Command error handling should work off of non-erased error types #17273

alice-i-cecile · 2025-01-10T03:00:04Z

I do agree that this could probably handle non-erased error types instead in the "specific-command error handler" case. I spent a bit of time investigating and got this largely working. I added a type Error associated type to HandleError and CommandWithEntity, and added an ErrorHandler<E> type alias for a generic error handler function. This works for adding error handlers to specific commands, but there is a problem: The "default error handler" fundamentally requires the general-purpose bevy Error type, making it (not directly) usable for a signature that expects a specific error type. We want queue to be "default error conversion compatible" and queue_handled to require the concrete type. I'm reasonably certain this requires a duplication of traits.

This is a big enough change that I think my preference is to defer it to a later PR.

Originally posted by @cart in #17215 (comment)

The text was updated successfully, but these errors were encountered:

cart · 2025-01-10T05:24:36Z

So in terms of next steps for error handling, I think our priority should be exposing useful backtrace info (anyhow-style). Currently the backtrace printed for our boxed error is from where the handler panicked, which is useless. My plan involved using the anyhow-style backtrace feature. The boxed error type in bevy_ecs::result::Error doesn't support that out of the gate. Switching that out for anyhow is just a one-liner (not necessarily suggesting we use anyhow, but it makes it easy to test). Supporting arbitrary error types like we currently do actually gets in the way of useful backtraces, as the backtraces are captured in the anyhow::Error::from (which is called via the ? in fallible_thing()?). If we defer the construction of the "anyhow-style error" until later, we miss our chance to capture the backtrace at the right spot.

Sadly I think this implies that commands should always return our general purpose / anyhow-style error type. The "niceness" of returning whatever error type we want isn't worth losing useful backtraces.

I think it would also be good to report system debug information when a command fails. Not quite sure yet the best way to do it, but it seems possible.

NthTensor · 2025-01-11T03:17:14Z

Totally agree with cart here. I actually started looking into exactly this direction after we shipped the basic fallible systems stuff.

If it's helpful, here's what I eventually designed:

Define a new specialized Report type, which stands in for anyhow::Error. To this type we can attach all our custom information: system origin, backtrace, source location are a given, but we could also do also stuff like error codes, hints for how to fix common bugs, or even links to the docs.
We write a handler which knows how to read Reports and print them to the console or log them to tracy. For the logging to tracy case, I opted to include a severity hint (info/warn/error) in the Report.
Finally we define a trait Advice and implement From<E> for Report where E: Error + Advice, along with an thiserror style error annotation macro. We derive Advice for all our concrete types so that they automatically get converted into reports, and we add helpers to manually convert errors-without-adivce into reports. Backtraces and so on get captured in the conversion from concrete error type to Report.
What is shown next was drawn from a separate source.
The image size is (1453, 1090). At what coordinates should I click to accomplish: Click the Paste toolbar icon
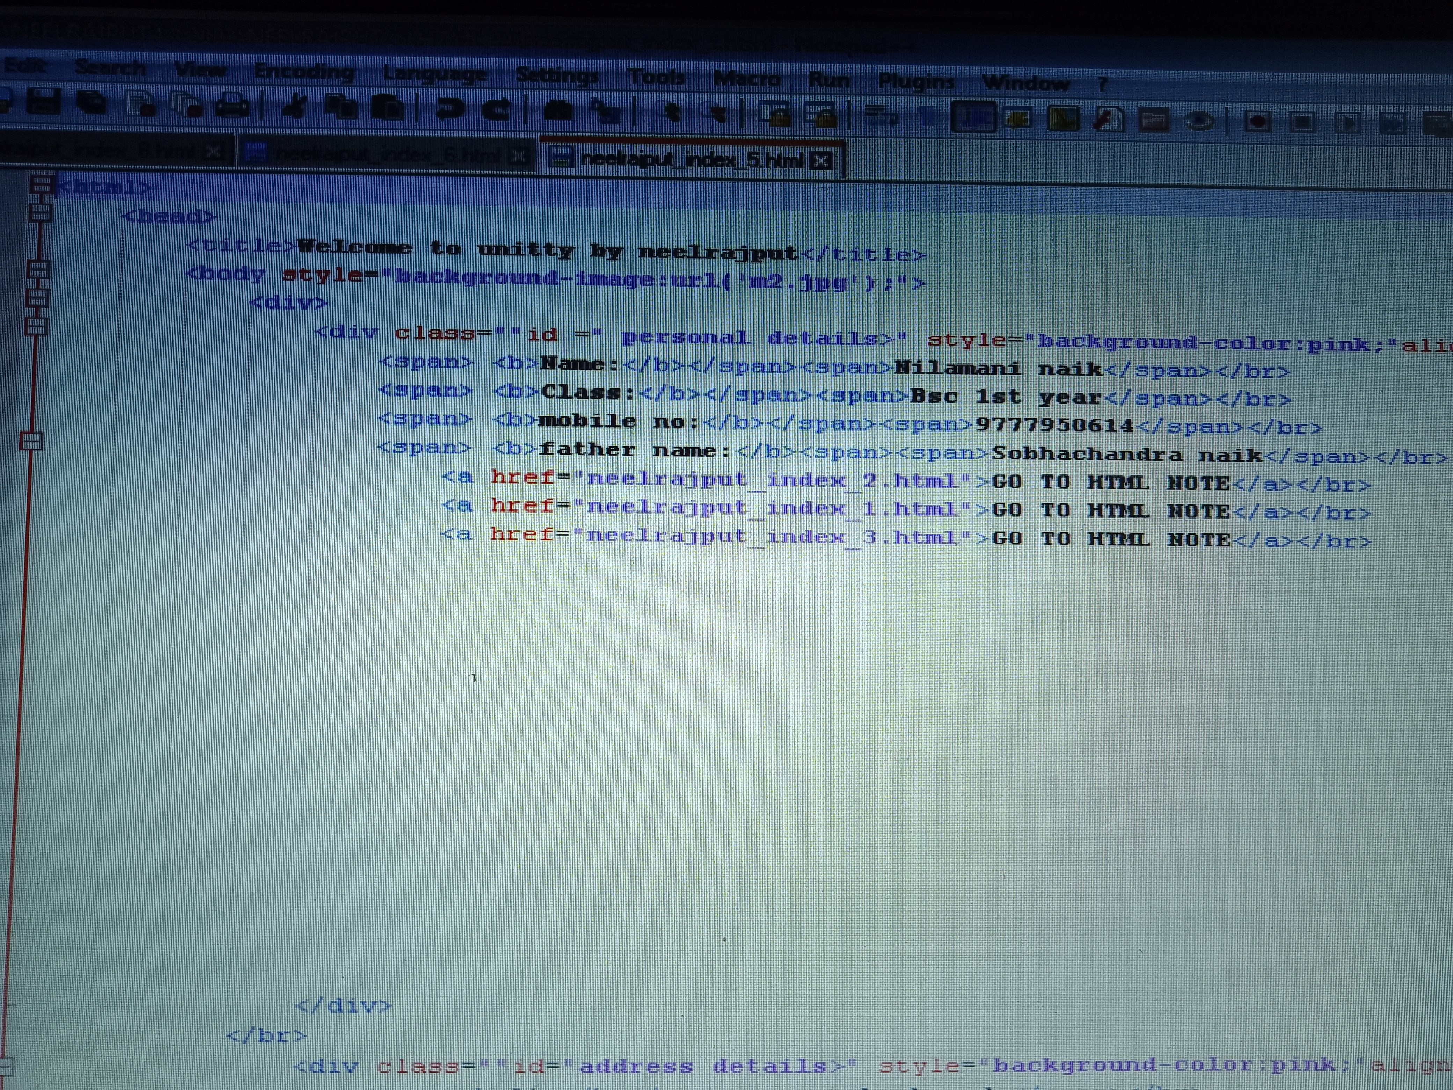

You can see some of the preliminary work here: https://github.com/NthTensor/bevy/tree/error_reporting.

I'm kind of on the fence about this design. Rust errors typically come in two flavors: concrete on the supply side (think thiserror) and dynamic on the consumer side (think anyhow). Bevy is in the odd position of being both the generator and the ultamate consumer of most errors, with user code sandwiched in the middle. This design takes advantage of that by adding a strong link between the two (in the form of the Advice trait).

As an example of just one of the things this end-to-end loop would let us do, we could adapt our current warn_once logic to errors. The error creater would count the number of times a specific failure is hit and embed that count in the result. The log would read that count and de-duplicate the log by suppressing redundant errors (web consoles do this and it's great).

On the other hand, maybe this would be way over-engineered. IDK.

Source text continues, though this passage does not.